Your instructions: Change "Viewport" to "Window" wherever it occurs in the records below, and give all the lines again with nothing else altered.

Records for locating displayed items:
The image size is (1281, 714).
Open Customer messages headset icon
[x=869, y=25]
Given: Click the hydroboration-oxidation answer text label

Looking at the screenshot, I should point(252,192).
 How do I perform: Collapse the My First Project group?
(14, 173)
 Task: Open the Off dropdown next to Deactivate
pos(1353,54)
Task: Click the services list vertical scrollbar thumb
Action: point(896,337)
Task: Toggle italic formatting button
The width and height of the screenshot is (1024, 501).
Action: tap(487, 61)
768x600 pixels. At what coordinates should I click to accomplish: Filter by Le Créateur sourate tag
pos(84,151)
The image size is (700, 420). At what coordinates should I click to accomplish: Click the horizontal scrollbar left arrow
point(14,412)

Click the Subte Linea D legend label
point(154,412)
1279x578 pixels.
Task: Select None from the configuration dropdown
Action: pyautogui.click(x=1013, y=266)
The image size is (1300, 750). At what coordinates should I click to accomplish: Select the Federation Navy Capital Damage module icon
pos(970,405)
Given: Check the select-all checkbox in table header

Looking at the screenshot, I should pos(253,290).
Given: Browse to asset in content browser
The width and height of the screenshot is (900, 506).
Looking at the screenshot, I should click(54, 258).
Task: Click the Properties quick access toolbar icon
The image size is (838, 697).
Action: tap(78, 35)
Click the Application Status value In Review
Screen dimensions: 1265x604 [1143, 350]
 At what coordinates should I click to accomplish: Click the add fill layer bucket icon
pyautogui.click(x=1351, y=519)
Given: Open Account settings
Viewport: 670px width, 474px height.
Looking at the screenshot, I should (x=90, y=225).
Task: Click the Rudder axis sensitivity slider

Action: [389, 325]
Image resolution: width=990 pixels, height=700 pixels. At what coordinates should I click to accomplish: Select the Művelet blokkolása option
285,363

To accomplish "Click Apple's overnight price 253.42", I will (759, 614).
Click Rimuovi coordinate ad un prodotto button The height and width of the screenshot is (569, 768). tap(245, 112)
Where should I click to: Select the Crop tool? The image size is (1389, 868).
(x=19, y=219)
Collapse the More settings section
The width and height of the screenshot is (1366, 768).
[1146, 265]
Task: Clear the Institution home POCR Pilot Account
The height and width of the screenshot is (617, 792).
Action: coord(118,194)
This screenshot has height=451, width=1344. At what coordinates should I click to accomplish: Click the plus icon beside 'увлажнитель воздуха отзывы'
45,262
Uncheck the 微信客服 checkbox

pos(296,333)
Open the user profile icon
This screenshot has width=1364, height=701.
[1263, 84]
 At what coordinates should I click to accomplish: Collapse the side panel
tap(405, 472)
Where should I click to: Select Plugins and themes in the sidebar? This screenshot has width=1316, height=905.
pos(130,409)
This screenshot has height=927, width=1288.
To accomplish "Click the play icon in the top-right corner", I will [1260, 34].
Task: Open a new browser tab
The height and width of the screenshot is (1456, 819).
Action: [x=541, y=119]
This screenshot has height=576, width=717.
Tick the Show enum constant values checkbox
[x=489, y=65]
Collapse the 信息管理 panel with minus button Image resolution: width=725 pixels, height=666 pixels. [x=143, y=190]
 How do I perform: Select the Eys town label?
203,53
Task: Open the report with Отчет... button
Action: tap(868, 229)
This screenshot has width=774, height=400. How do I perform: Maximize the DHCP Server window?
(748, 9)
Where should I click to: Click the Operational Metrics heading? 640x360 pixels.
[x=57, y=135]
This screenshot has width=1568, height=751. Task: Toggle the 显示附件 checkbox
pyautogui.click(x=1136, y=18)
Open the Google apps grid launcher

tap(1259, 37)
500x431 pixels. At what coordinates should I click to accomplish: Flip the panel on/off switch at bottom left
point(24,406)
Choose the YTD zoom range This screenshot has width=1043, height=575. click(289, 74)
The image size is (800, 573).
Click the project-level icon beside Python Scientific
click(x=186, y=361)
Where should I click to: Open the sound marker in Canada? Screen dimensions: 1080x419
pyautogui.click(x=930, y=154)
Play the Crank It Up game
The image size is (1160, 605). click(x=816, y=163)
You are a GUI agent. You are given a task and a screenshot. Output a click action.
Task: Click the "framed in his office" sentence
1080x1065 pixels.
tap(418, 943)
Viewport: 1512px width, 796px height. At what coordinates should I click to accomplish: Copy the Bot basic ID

Task output:
The image size is (1281, 714).
Open Customer messages headset icon
[x=869, y=25]
Given: Click the hydroboration-oxidation answer text label

Looking at the screenshot, I should point(252,192).
 How do I perform: Collapse the My First Project group?
(14, 173)
 Task: Open the Off dropdown next to Deactivate
pos(1353,54)
Task: Click the services list vertical scrollbar thumb
Action: point(896,337)
Task: Toggle italic formatting button
The width and height of the screenshot is (1024, 501).
Action: tap(487, 61)
768x600 pixels. At what coordinates should I click to accomplish: Filter by Le Créateur sourate tag
pos(84,151)
The image size is (700, 420). At what coordinates should I click to accomplish: Click the horizontal scrollbar left arrow
point(14,412)

Click the Subte Linea D legend label
point(154,412)
1279x578 pixels.
Task: Select None from the configuration dropdown
Action: pyautogui.click(x=1013, y=266)
The image size is (1300, 750). At what coordinates should I click to accomplish: Select the Federation Navy Capital Damage module icon
pos(970,405)
Given: Check the select-all checkbox in table header

Looking at the screenshot, I should pos(253,290).
Given: Browse to asset in content browser
The width and height of the screenshot is (900, 506).
Looking at the screenshot, I should click(54, 258).
Task: Click the Properties quick access toolbar icon
The image size is (838, 697).
Action: tap(78, 35)
Click the Application Status value In Review
Screen dimensions: 1265x604 [1143, 350]
 At what coordinates should I click to accomplish: Click the add fill layer bucket icon
pyautogui.click(x=1351, y=519)
Given: Open Account settings
Window: 670px width, 474px height.
Looking at the screenshot, I should (x=90, y=225).
Task: Click the Rudder axis sensitivity slider

Action: [389, 325]
Image resolution: width=990 pixels, height=700 pixels. At what coordinates should I click to accomplish: Select the Művelet blokkolása option
285,363

To accomplish "Click Apple's overnight price 253.42", I will (759, 614).
Click Rimuovi coordinate ad un prodotto button The height and width of the screenshot is (569, 768). tap(245, 112)
Where should I click to: Select the Crop tool? The image size is (1389, 868).
(x=19, y=219)
Collapse the More settings section
The width and height of the screenshot is (1366, 768).
[1146, 265]
Task: Clear the Institution home POCR Pilot Account
The height and width of the screenshot is (617, 792).
Action: coord(118,194)
This screenshot has height=451, width=1344. At what coordinates should I click to accomplish: Click the plus icon beside 'увлажнитель воздуха отзывы'
45,262
Uncheck the 微信客服 checkbox

pos(296,333)
Open the user profile icon
This screenshot has width=1364, height=701.
[1263, 84]
 At what coordinates should I click to accomplish: Collapse the side panel
tap(405, 472)
Where should I click to: Select Plugins and themes in the sidebar? This screenshot has width=1316, height=905.
pos(130,409)
This screenshot has height=927, width=1288.
To accomplish "Click the play icon in the top-right corner", I will [1260, 34].
Task: Open a new browser tab
The height and width of the screenshot is (1456, 819).
Action: [x=541, y=119]
This screenshot has height=576, width=717.
Tick the Show enum constant values checkbox
[x=489, y=65]
Collapse the 信息管理 panel with minus button Image resolution: width=725 pixels, height=666 pixels. [x=143, y=190]
 How do I perform: Select the Eys town label?
203,53
Task: Open the report with Отчет... button
Action: tap(868, 229)
This screenshot has width=774, height=400. How do I perform: Maximize the DHCP Server window?
(748, 9)
Where should I click to: Click the Operational Metrics heading? 640x360 pixels.
[x=57, y=135]
This screenshot has width=1568, height=751. Task: Toggle the 显示附件 checkbox
pyautogui.click(x=1136, y=18)
Open the Google apps grid launcher

tap(1259, 37)
500x431 pixels. At what coordinates should I click to accomplish: Flip the panel on/off switch at bottom left
point(24,406)
Choose the YTD zoom range This screenshot has width=1043, height=575. click(289, 74)
The image size is (800, 573).
Click the project-level icon beside Python Scientific
click(x=186, y=361)
Where should I click to: Open the sound marker in Canada? Screen dimensions: 1080x419
pyautogui.click(x=930, y=154)
Play the Crank It Up game
The image size is (1160, 605). click(x=816, y=163)
You are a GUI agent. You are given a task and a screenshot. Output a click action.
Task: Click the "framed in his office" sentence
1080x1065 pixels.
tap(418, 943)
Window: 1512px width, 796px height. At what coordinates should I click to accomplish: Copy the Bot basic ID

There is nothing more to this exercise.